■ Directions for this task
Exactly the lines starting at the line containing "Close dialog with" and ending at the line containing "The width and height of the screenshot is (1034, 637)." are to be written out from the listing below, both included.

■ Study material
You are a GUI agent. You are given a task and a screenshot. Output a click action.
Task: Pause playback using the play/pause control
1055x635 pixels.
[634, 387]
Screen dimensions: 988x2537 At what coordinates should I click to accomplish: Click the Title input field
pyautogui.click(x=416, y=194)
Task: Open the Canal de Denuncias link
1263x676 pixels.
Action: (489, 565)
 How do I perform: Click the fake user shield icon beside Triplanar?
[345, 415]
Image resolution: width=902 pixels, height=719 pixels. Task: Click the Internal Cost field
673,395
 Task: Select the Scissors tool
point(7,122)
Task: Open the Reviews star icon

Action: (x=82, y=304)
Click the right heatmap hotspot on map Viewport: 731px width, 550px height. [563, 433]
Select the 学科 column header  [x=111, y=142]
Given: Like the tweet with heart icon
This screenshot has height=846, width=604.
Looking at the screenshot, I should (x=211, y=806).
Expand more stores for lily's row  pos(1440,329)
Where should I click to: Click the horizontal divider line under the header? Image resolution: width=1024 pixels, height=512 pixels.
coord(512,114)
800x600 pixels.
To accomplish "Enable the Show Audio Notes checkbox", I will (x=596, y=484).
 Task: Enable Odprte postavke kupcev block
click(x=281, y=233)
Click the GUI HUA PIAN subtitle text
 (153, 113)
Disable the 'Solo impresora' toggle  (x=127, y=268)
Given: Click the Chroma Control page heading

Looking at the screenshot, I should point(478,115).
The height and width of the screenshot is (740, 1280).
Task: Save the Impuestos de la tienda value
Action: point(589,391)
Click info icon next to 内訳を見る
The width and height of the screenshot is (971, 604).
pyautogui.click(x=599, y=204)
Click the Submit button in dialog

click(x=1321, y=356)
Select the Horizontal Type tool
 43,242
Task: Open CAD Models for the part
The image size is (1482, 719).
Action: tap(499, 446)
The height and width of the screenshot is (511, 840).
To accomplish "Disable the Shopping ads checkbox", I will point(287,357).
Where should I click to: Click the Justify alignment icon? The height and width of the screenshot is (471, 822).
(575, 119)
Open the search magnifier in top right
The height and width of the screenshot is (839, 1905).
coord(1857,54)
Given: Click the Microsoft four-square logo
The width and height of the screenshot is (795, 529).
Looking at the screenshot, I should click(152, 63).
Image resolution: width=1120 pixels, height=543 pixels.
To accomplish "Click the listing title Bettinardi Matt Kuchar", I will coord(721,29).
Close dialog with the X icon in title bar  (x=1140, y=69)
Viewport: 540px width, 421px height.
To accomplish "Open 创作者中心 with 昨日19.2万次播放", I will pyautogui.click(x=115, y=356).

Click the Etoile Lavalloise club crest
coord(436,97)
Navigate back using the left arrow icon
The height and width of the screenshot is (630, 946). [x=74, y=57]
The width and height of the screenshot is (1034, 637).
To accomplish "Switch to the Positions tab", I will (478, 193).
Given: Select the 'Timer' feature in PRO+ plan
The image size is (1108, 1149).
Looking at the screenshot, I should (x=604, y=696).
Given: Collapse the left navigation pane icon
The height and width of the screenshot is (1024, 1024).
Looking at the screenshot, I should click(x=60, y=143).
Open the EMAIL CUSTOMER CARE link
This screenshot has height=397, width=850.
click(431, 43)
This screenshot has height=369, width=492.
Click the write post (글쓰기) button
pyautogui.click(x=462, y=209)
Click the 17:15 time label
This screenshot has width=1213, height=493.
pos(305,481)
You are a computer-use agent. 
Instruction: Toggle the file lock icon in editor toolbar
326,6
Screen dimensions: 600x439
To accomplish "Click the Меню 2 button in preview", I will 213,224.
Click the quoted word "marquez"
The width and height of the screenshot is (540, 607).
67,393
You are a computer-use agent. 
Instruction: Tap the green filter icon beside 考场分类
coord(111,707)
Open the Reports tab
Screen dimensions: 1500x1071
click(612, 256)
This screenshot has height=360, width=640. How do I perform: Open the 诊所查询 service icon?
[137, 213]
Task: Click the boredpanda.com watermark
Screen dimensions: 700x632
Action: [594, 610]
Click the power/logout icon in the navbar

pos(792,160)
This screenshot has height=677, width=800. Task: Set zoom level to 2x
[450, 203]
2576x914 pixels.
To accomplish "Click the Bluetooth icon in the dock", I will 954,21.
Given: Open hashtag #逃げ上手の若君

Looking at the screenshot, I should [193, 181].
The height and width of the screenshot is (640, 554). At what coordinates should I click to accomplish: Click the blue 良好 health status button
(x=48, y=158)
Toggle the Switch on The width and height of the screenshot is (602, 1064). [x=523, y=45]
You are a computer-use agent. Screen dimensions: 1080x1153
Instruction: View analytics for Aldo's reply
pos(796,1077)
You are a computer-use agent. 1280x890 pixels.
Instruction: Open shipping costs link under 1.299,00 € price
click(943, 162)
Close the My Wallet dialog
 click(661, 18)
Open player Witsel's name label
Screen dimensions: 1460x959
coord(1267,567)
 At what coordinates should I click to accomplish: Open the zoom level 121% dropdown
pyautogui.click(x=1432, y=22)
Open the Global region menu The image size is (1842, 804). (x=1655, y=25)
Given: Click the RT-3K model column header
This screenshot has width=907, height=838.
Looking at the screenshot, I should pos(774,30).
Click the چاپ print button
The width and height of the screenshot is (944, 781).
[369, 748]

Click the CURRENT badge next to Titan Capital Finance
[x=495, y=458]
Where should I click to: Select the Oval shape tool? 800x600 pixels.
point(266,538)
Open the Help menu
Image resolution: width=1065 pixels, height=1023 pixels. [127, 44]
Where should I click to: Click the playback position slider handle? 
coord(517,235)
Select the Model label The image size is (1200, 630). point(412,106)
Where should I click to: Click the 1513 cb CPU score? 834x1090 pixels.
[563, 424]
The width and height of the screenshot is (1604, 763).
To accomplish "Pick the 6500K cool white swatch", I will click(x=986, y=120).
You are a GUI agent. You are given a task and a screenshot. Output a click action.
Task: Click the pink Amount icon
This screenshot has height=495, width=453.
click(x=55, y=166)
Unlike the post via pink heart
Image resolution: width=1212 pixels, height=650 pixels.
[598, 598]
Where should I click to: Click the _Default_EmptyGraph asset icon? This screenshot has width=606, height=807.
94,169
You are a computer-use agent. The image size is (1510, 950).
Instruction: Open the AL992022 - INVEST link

■ Result of this task
Close dialog with the X icon in title bar  (x=1140, y=69)
Viewport: 540px width, 421px height.
To accomplish "Open 创作者中心 with 昨日19.2万次播放", I will pyautogui.click(x=115, y=356).

Click the Etoile Lavalloise club crest
coord(436,97)
Navigate back using the left arrow icon
The height and width of the screenshot is (630, 946). [x=74, y=57]
The width and height of the screenshot is (1034, 637).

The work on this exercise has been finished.